Oblonski tomó de nuevo los Dados/55/I, confiando en añadir más fichas a la creciente pila que tenía ante sí, cuando un grupo de hombres-que-no-eran-hombres, delgados y con pronunciados pómulos, entraron con paso decidido en la sala.

—¡Ah! —dijo Stepan Arkadich al tiempo que en su rostro, de expresión normalmente alegre, se pintaba un leve gesto de temor—. Caballeros. Mejor dicho, caballeros-máquina, si se me permite acuñar un término tan osado.

—¿Podemos invitarles a participar en nuestros juegos? —se aventuró a decir Vronski.

—Al contrario, excelencia —respondió el más alto de los hombres-máquina, que lucía lo que parecía ser una desaliñada barba de dos días; Levin no pudo por menos de admirar el artístico ingenio—. Hemos venido para recoger estos aparatos.

Uno de los otros Soldados de Juguete alargó la mano, y Stiva, estupefacto, depositó el Dado/55/I en la palma del robot, que mostraba un color rosado de aspecto natural.

—Esperen…, si me permiten… Esperen un momento… —protestó el anciano príncipe con voz trémula—. ¿Es que no hay ningún lugar en la Nueva Rusia donde uno pueda echar unas partidas de naipes o dados?

—No es el juego lo que está prohibido, caballeros, sino la tecnología. —La máquina-hombre habló rápidamente—. Rusia tiene enemigos, más numerosos que nunca. Enemigos arriba; enemigos dentro.
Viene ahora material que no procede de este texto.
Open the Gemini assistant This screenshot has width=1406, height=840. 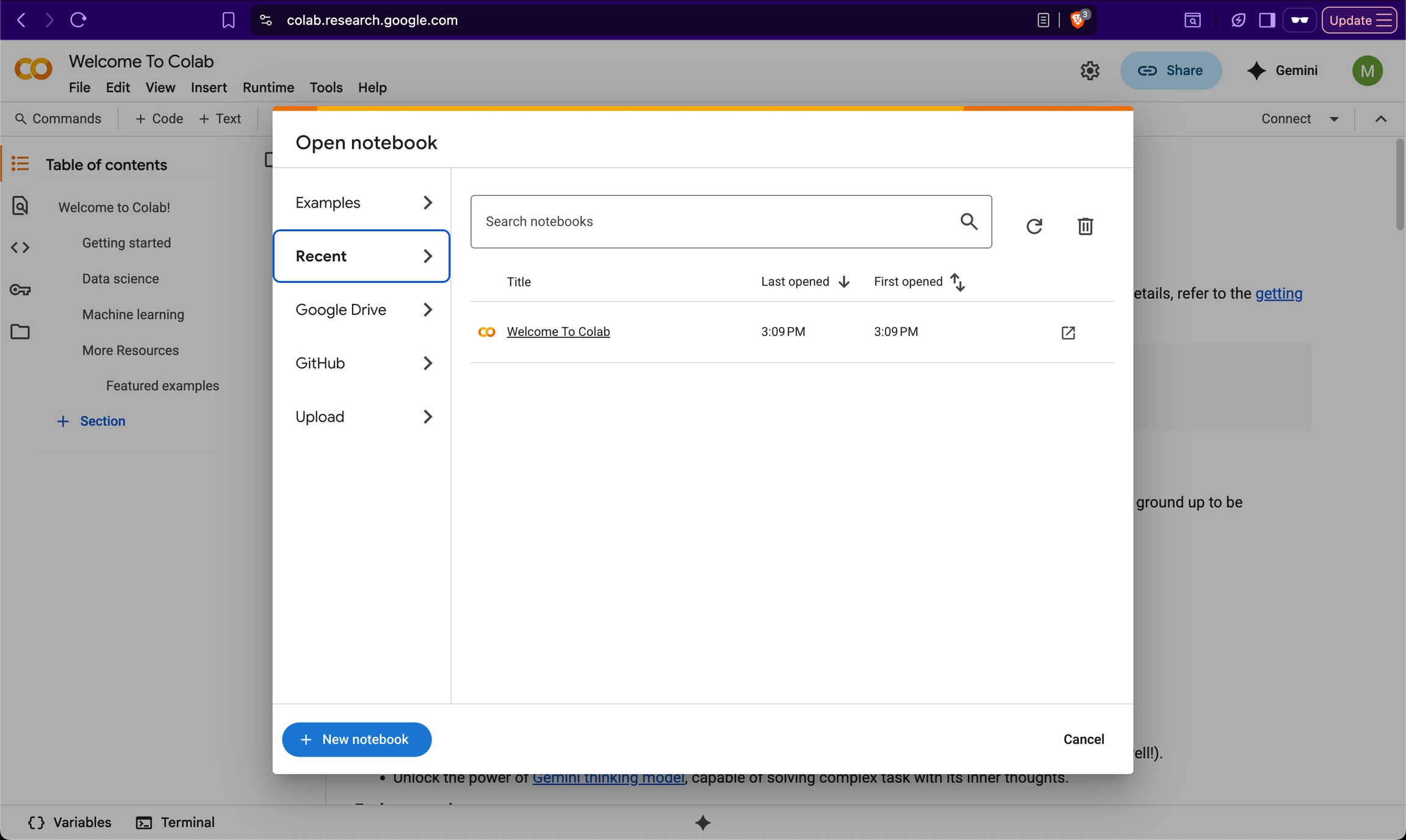point(1282,71)
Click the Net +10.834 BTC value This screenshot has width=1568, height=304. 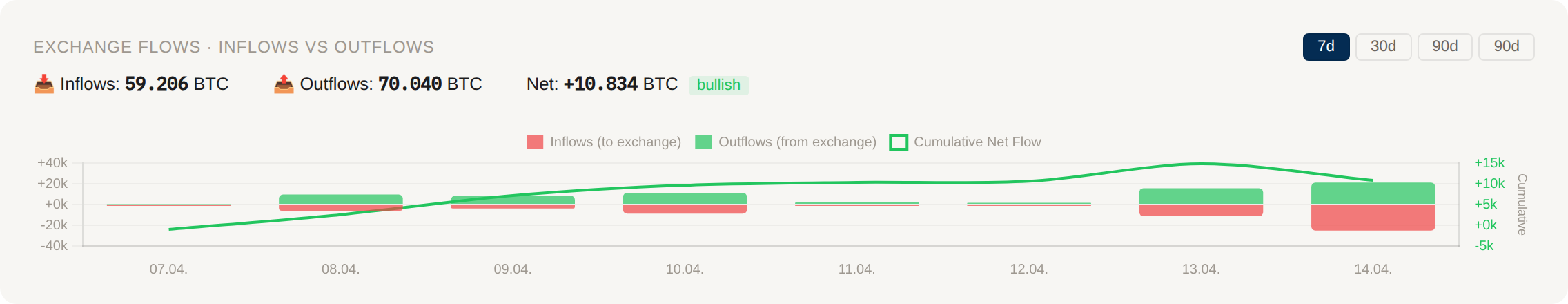click(600, 84)
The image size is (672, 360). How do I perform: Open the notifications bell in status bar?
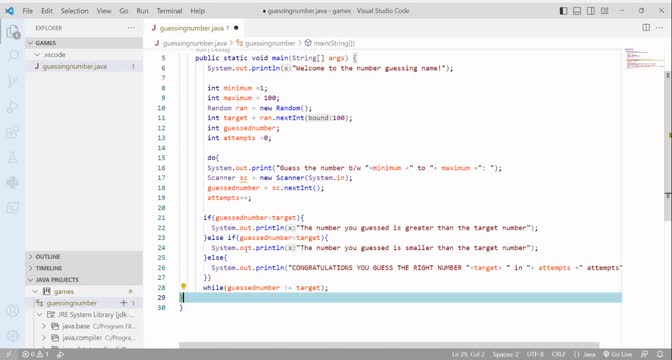pos(660,354)
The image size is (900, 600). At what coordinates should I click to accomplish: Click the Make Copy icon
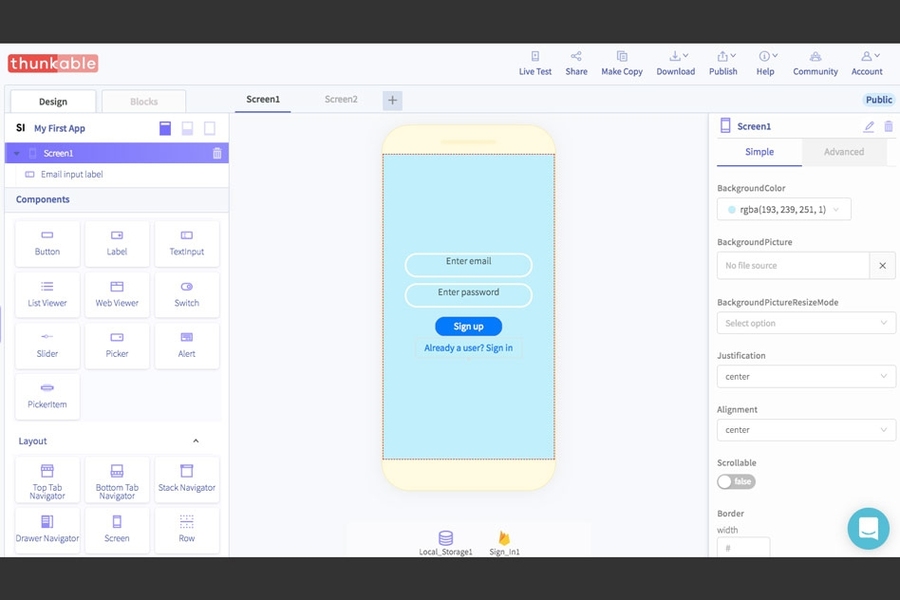click(x=622, y=57)
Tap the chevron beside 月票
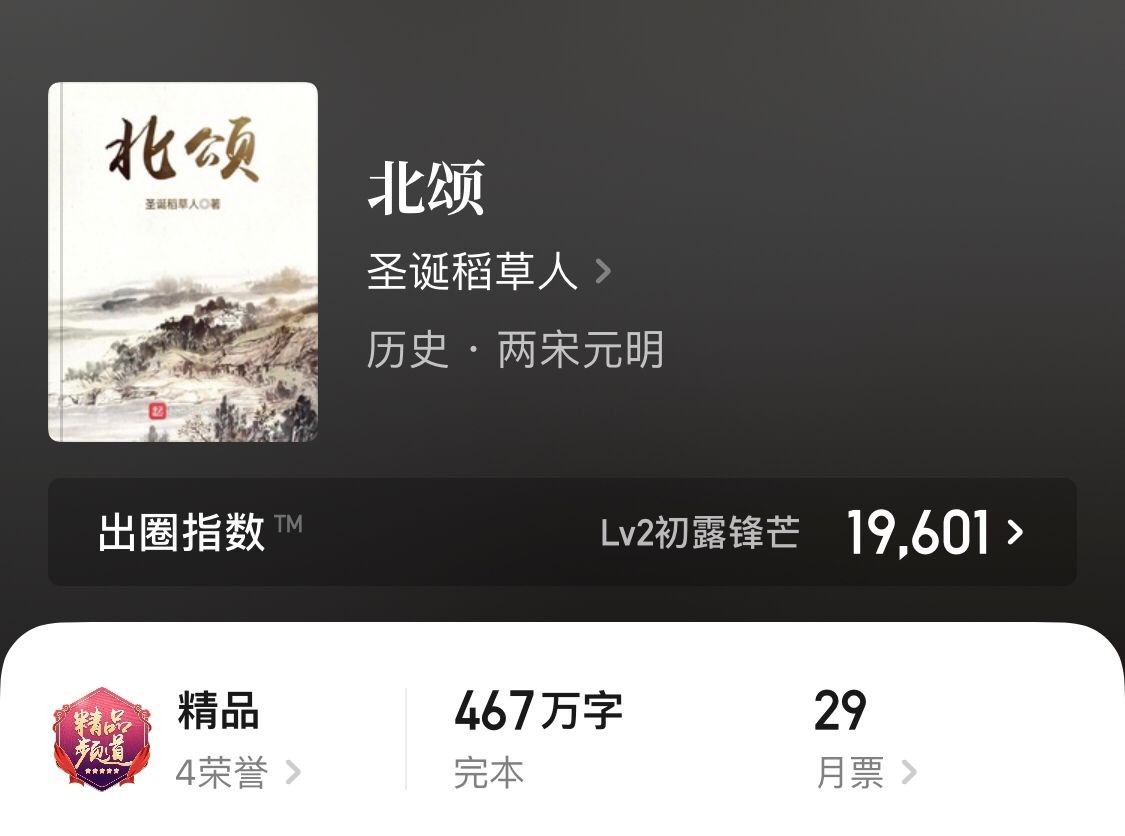The height and width of the screenshot is (836, 1125). (909, 773)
La distribución libre de esta tecnología es peligrosa y no se puede consentir.

De pronto el rostro del Soldado de Juguete tembló y se tornó borroso, revelando la maquinaria que se ocultaba detrás de la piel de su cara. Por el orificio donde había estado el ojo asomó la boca de un cañón miniatura, que disparó una rápida y eficaz andanada de fuego eléctrico contra la mesa de juego Categoría I, reduciéndola a un montón de cenizas. El diminuto cañón desapareció y el rostro del hombre volvió a asumir su aspecto anterior. El soldado carraspeó para aclararse la garganta (¡Pero si no tiene garganta!, se recordó Levin con firmeza), y dijo:

—Les ruego que depositen sus artefactos Categoría I ante ustedes en el suelo.

Todos los objetos fueron a parar a una enorme pila: unos Protectores Horarios/1/I que eran unas reliquias de familia, unos Encendedores/4/I, unas Gafas Bifocales/6/I, todos los pequeños y útiles prodigios que habían sido creados gracias a la tecnología derivada del groznio. Todos fueron apilados y volatilizados con la misma eficacia que la mesa de juego. Los Soldados de Juguete se volvieron sobre los tacones de sus botas negras y se fueron, dejando a sus espaldas un silencio de estupor, que Stepan Arkadich rompió murmurando con tono quejumbroso:

—Ése es el precio de la felicidad.

—Sí —apostilló el viejo príncipe, meneando la cabeza con rostro inexpresivo—. Ése es el precio.

Indignado por la escena que acababa de presenciar, Levin se puso la levita.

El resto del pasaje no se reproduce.